_Material for the task_

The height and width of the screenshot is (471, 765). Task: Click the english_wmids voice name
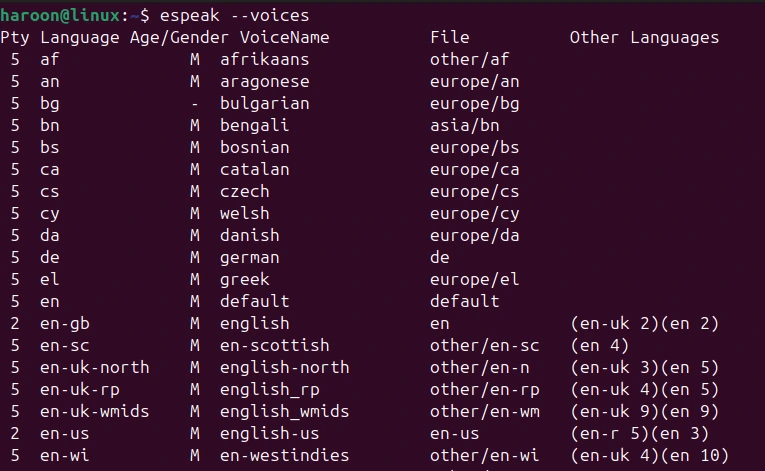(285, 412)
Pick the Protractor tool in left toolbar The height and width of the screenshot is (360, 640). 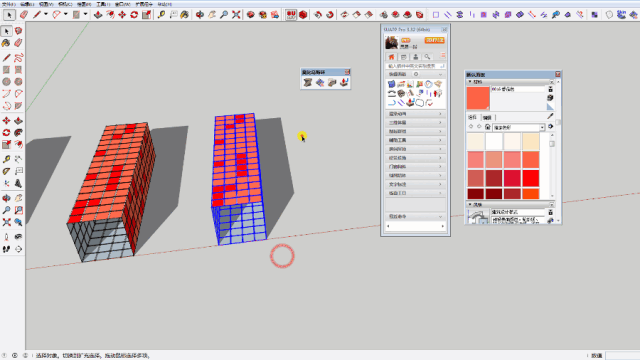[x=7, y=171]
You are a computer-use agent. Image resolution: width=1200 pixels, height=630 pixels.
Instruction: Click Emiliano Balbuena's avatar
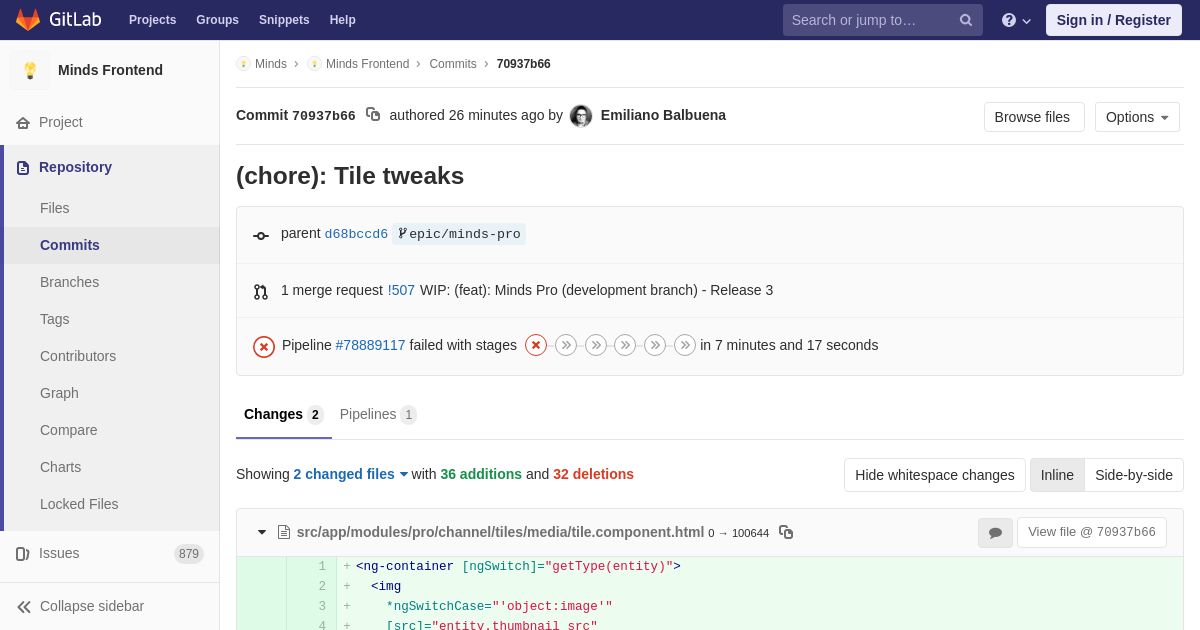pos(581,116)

...

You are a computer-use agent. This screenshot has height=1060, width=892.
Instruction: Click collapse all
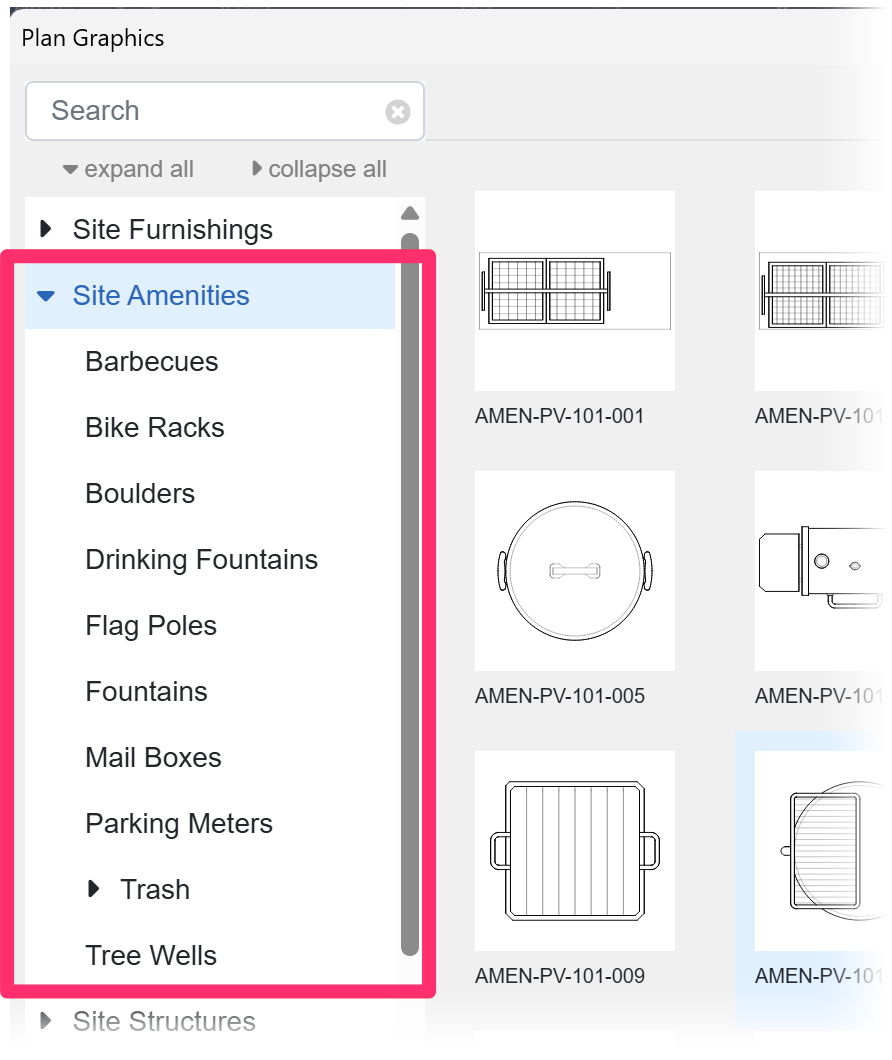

_Task directions_
Go through the listing above and return each line that includes the word "computer".

_Exercise solution_
You are a computer-use agent. Image resolution: width=1200 pixels, height=630 pixels.
You are a computer-use agent. This screenshot has height=1060, width=892.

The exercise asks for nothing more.